Using ZrO2 coated sludge from drinking water treatment plant as a novel adsorbent for nitrate removal from contaminated water.

This study aimed to produce a novel efficient absorbent using sludge generated from drinking water treatment plants (DWTPs) as a low-cost absorbent and applied to treat nitrate (NO3-) from contaminated water. Before the ZrO2 coating experiment, the drinking water sludge (DWS) from DWTPs was pretreated by thermal treatment (80 °C, 200 °C, and 500 °C). After that, ZrO2 coated drinking water sludge (DWS@ZrO2) was produced by a simple precipitated reaction.

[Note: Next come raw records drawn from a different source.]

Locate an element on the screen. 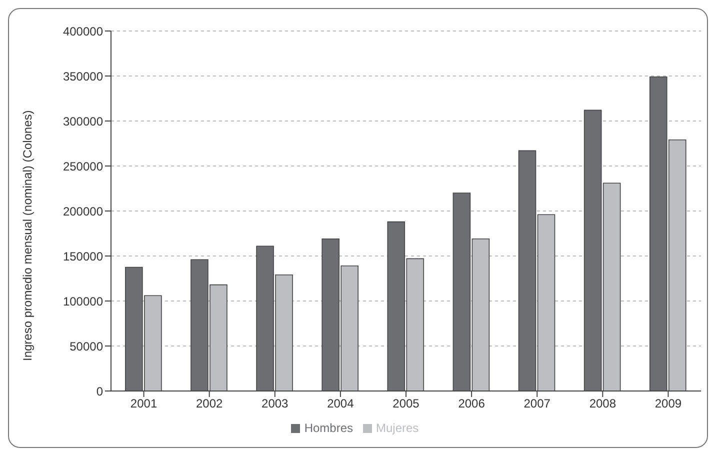  y-tick-label: 350000 is located at coordinates (83, 76).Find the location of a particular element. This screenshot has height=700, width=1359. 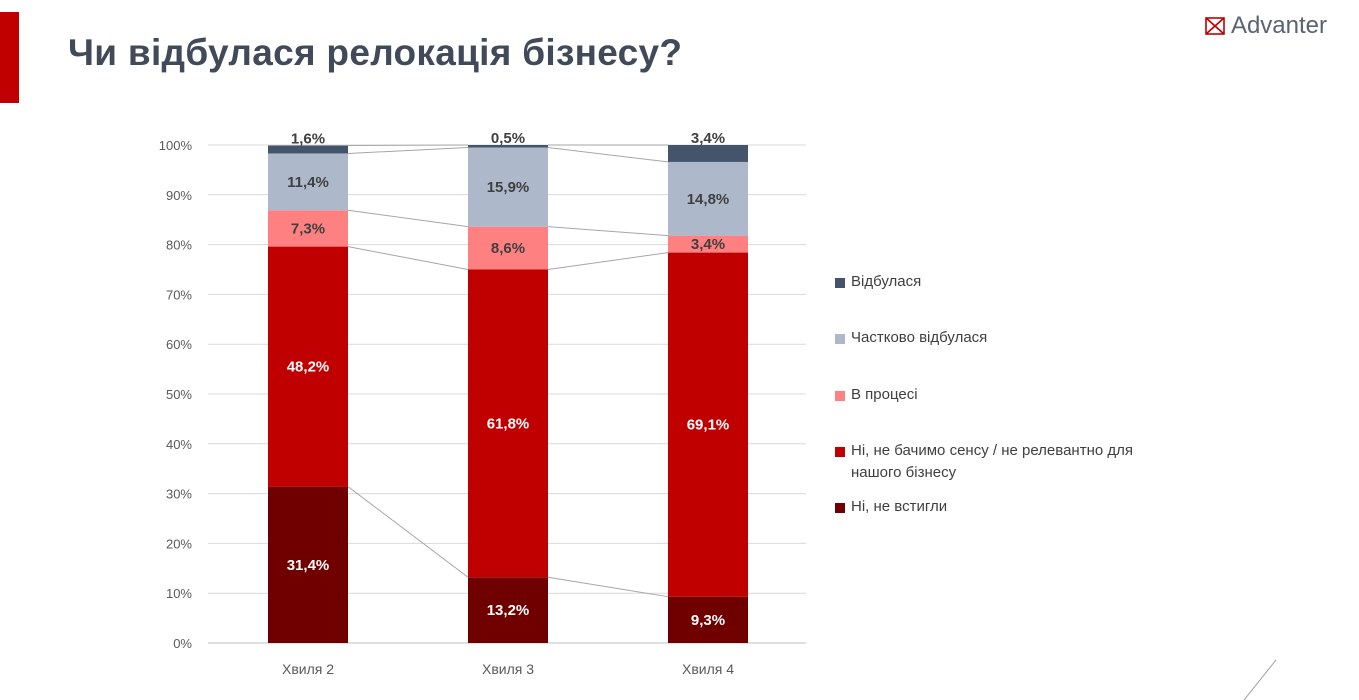

legend-label: Відбулася is located at coordinates (886, 282).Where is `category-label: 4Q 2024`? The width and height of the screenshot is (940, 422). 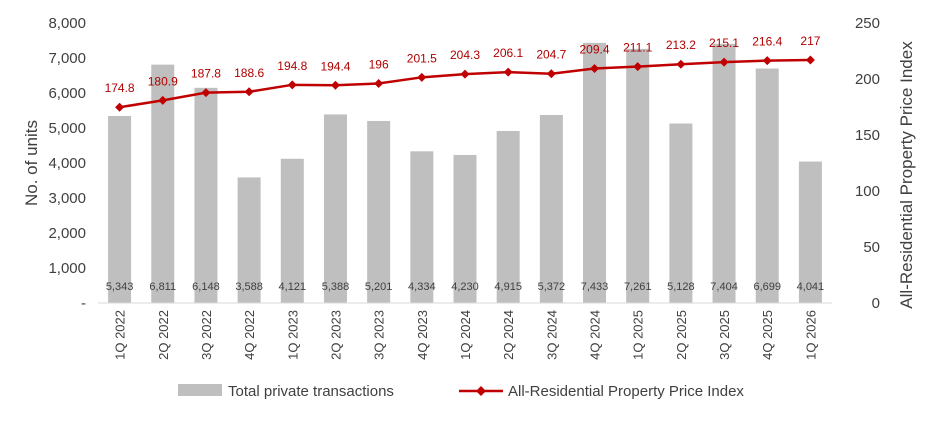
category-label: 4Q 2024 is located at coordinates (596, 335).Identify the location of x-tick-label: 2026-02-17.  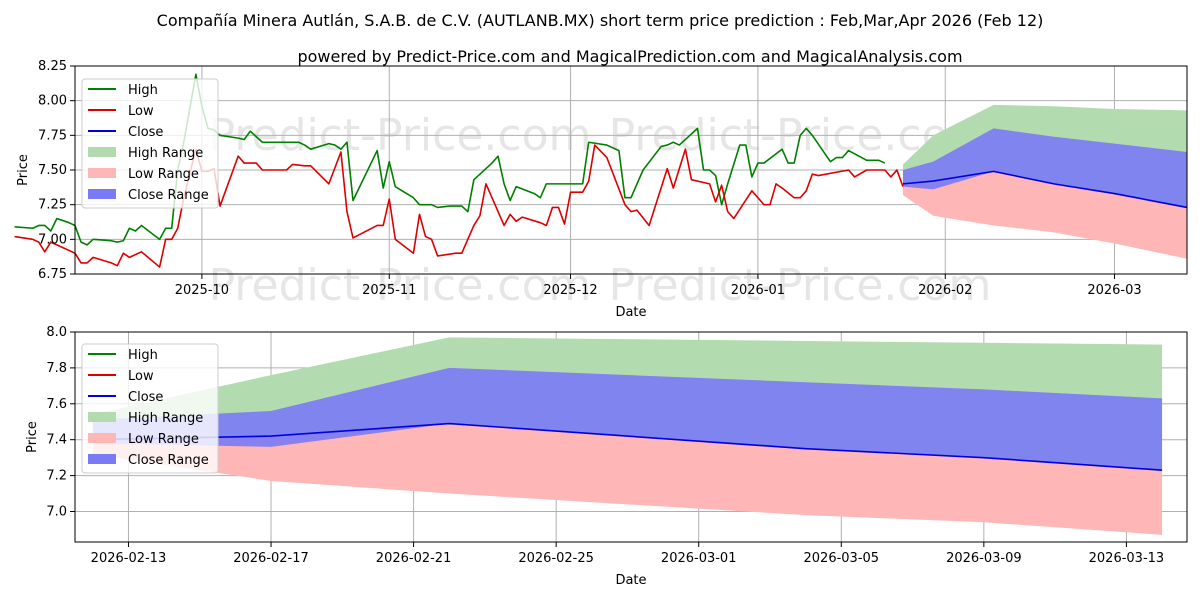
(271, 558).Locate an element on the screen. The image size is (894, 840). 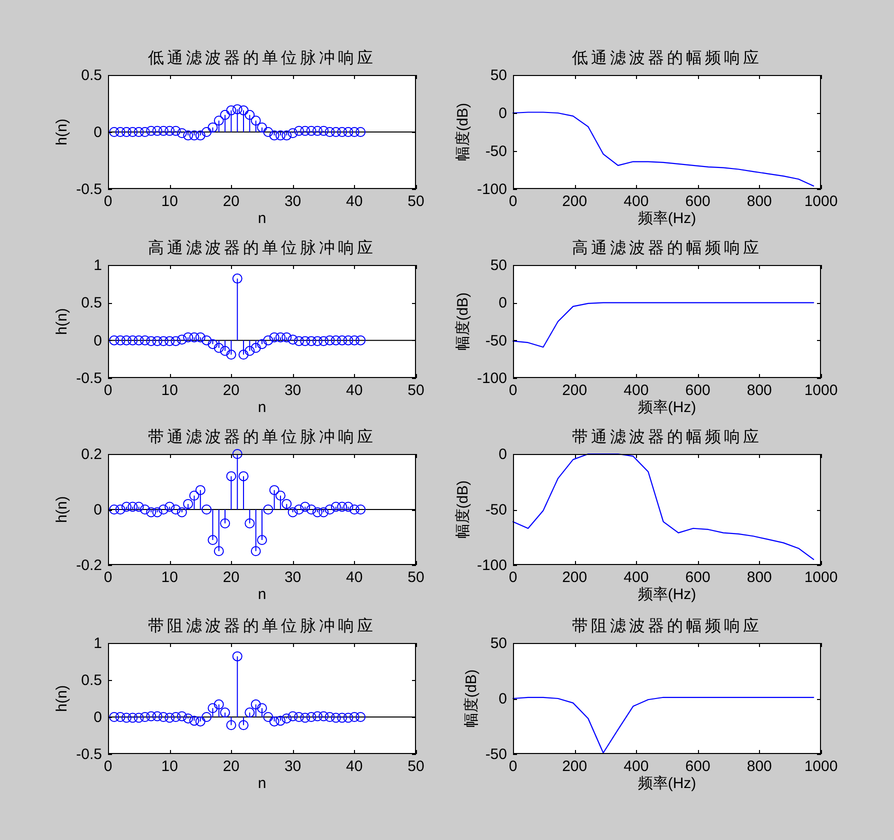
chart-title: 带通滤波器的幅频响应 is located at coordinates (667, 437).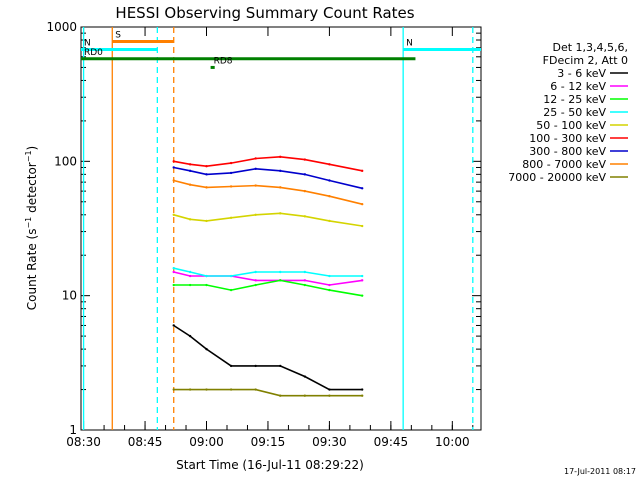 Image resolution: width=640 pixels, height=480 pixels. I want to click on legend-entry: 6 - 12 keV, so click(578, 86).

The synthesized DWS@ZrO2 was characterized by FTIR, SEM, and EDS with mapping analysis, XRD, and VSM. The results revealed that DWS@ZrO2 could improve the pore filling in the adsorption experiment. The highest nitrate adsorption capacity was achieved (30.99 mg g- 1) at pH 2 with DWS500@ZrO2. Adsorption kinetics indicated that pyrolyzed DWS at 500 °C provided the highest nitrate adsorption capacity, followed by 200 °C, and 80 °C. Thermodynamic results showed that the obtained nitrate removal was an endothermic and spontaneous process. The possible nitrate adsorption mechanism of DWS@ZrO2 could mainly involve pore filling, electrostatic interaction, and ligand exchange. The experimental results suggest that DWS@ZrO2 is a feasible absorbent with high-efficiency, low-cost, high recyclability, and eco-friendly characteristics for treating nitrate in an aqueous solution.